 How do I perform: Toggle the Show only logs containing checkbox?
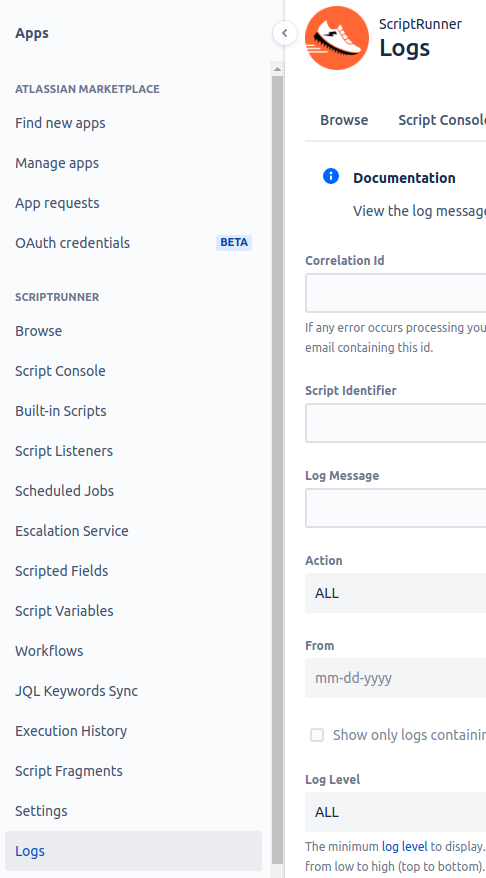[x=317, y=735]
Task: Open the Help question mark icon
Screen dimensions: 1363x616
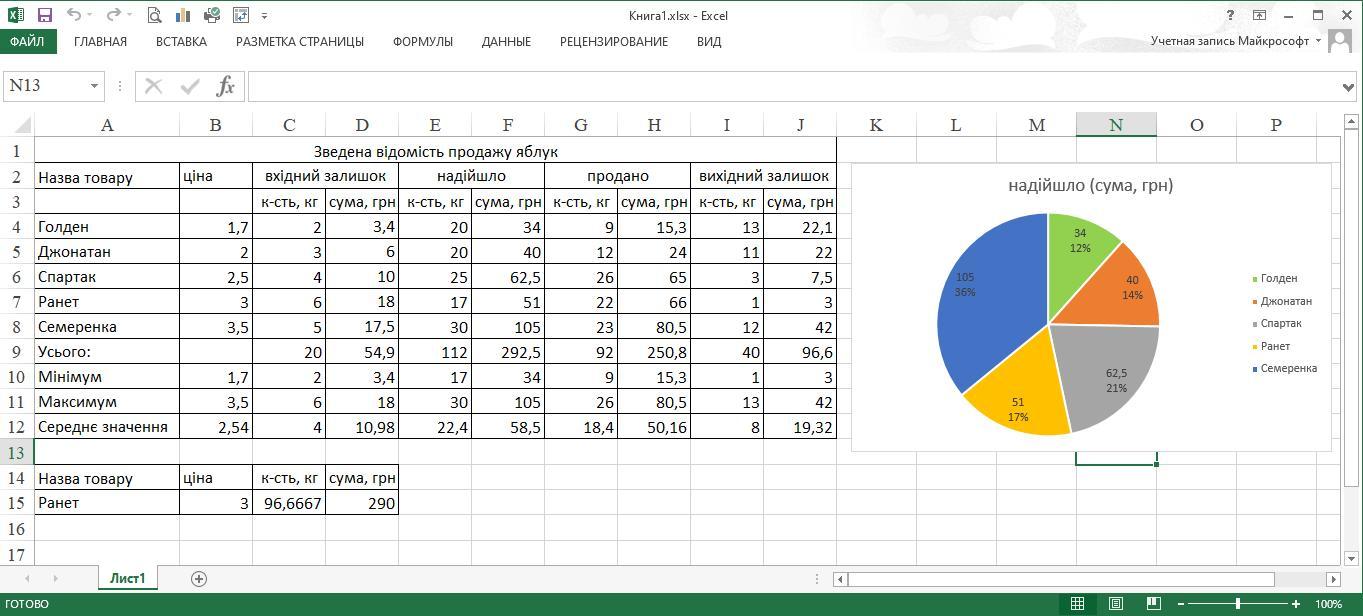Action: coord(1230,15)
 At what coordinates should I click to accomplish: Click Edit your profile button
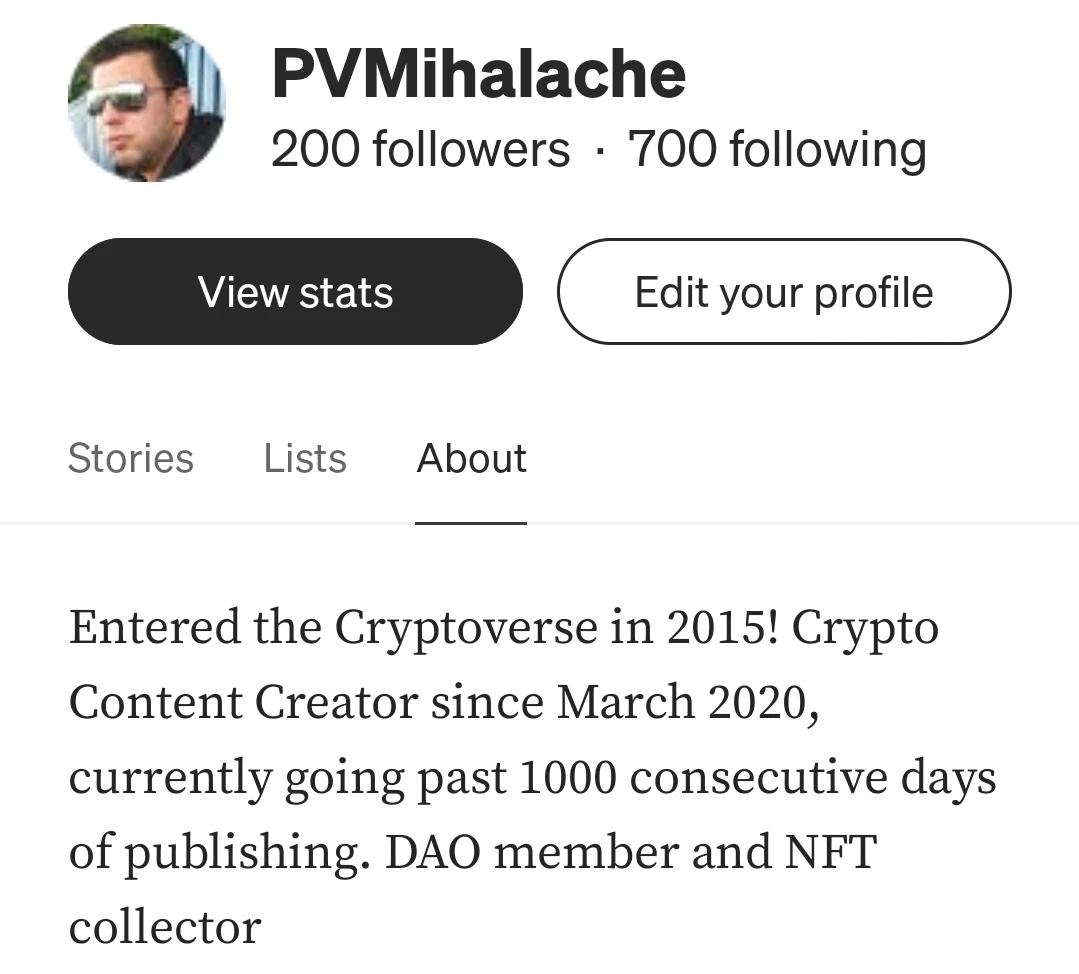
* * * *
■ What is required ■
Output the listing unchanged, pictures excluded.

■ Written reply ■
 How do I perform: Toggle the Show only logs containing checkbox?
[x=317, y=735]
Task: Open the Help question mark icon
Screen dimensions: 1363x616
Action: coord(1230,15)
 At what coordinates should I click to accomplish: Click Edit your profile button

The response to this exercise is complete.